### ASSIGNED TASK
Copy each entry below exactly. No images.

### Entries taken from a collection
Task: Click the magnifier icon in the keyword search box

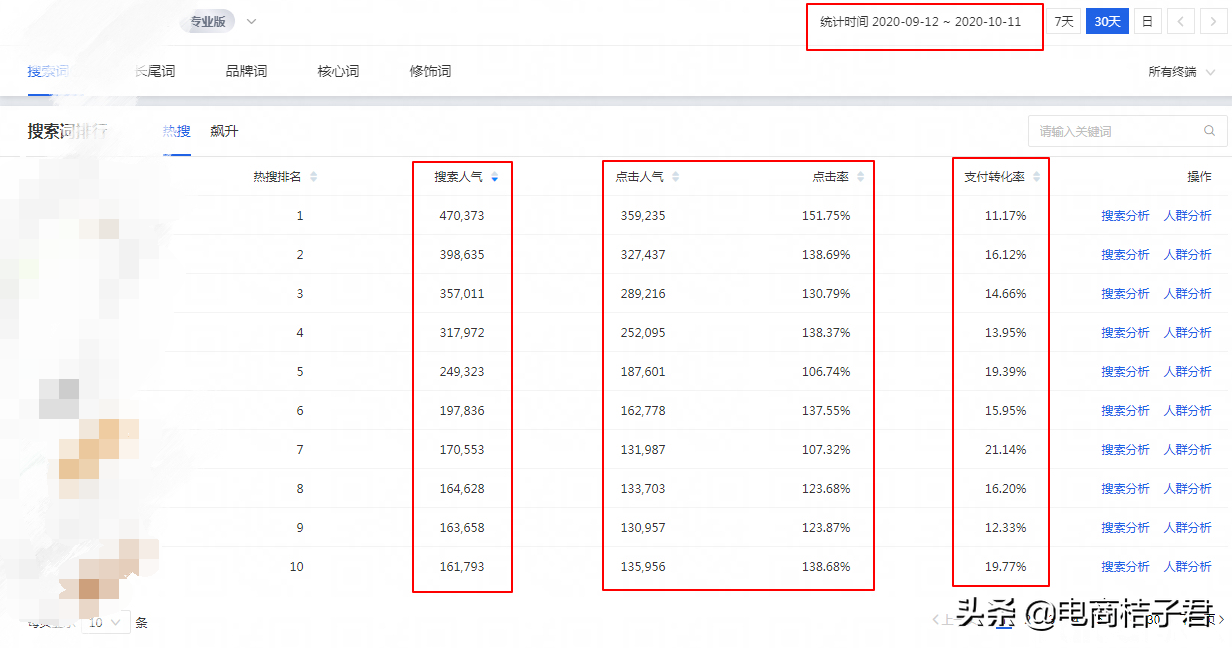Action: tap(1209, 131)
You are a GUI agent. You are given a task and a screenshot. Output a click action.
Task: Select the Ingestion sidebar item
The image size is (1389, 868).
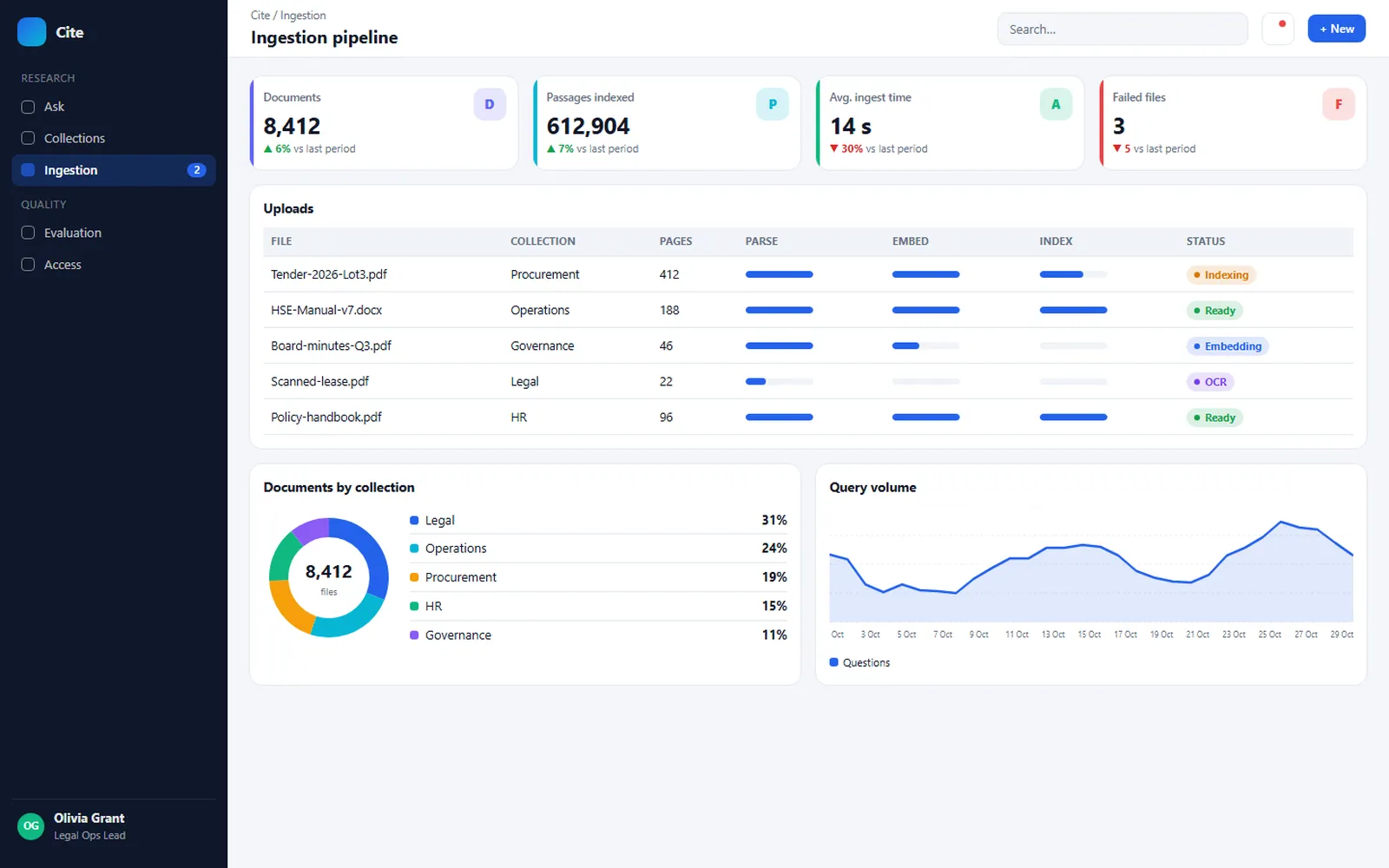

### FINAL ANSWER
Task: Click the magnifier icon in the keyword search box

Action: tap(1209, 131)
You are a GUI agent. You are given a task and a screenshot. Output a click action.
Task: Select the Ingestion sidebar item
The image size is (1389, 868).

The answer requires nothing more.